A number of years ago, in the city in which I live, two neighbors got into a boundary dispute. One man was trimming a hedge along the property line separating their respective lands. The second man thought the first was trimming rose bushes that were on his side of the boundary line. It is not clear whether this was so or not but, if true, it would have amounted to a trespass. What is clear is that, in a flash of anger, one man pushed the other to the ground, which was a trespass (battery) upon the man so attacked. The man who had been pushed called the police and had his neighbor arrested for criminal assault. The man, so charged, was later found guilty and given a fine.

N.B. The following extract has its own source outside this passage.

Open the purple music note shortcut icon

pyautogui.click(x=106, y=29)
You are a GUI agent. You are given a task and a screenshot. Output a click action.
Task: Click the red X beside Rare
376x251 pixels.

The man who had been pushed to the ground organized a neighborhood party to celebrate the conviction of the attacker, at which the attacker showed up with a rifle and shot a number of the revelers, killing some.
While one can find a number of boundary trespasses in this incident, including the killings, and while an insistence upon one’s inviolability is a worthy stance to take, the more important lesson for both men—as well as the neighbors—would have been to be a bit more humble in insisting upon the micro-measured specificity of their respective boundaries. Perhaps, if we can learn to have respect for one another’s ownership interests, we can also learn to more easily tolerate the errors and miscalculations of others.
Boundaries express both the divisions that separate us from one another, as well as the respect for our separatism that minimizes the conflict that would otherwise result therefrom. As such, boundaries represent a paradox that disguises deeper patterns of harmonizing truth. It is not just our ideas or motives that inject a sense of differentiation among us, but the entropic nature of our existence. Each of us must be able to exclude others from the use and consumption of resources necessary for our survival. This fact of nature includes the ability to consume other living things. Perhaps in being sensitive to the fact that what we have in common are our individual needs for negentropic behavior, we may discover why respecting one another’s boundaries may be the only peaceful—and most productive—way of resolving this dilemma.
It is well to remember the dualistic nature of property boundaries. When respected, individuals will be free not only from the trespasses of others, but to do as they will, regarding what is theirs. When disrespected, however, conflict and violence ensue and liberty is diminished. We should also heed Fritz Perls’s warnings about the potential for disputes to arise along boundary lines. If we fail to pay attention to the conflict-generating implications of our actions, we may find ourselves in deadly conflicts even as we go about trimming our rose bushes.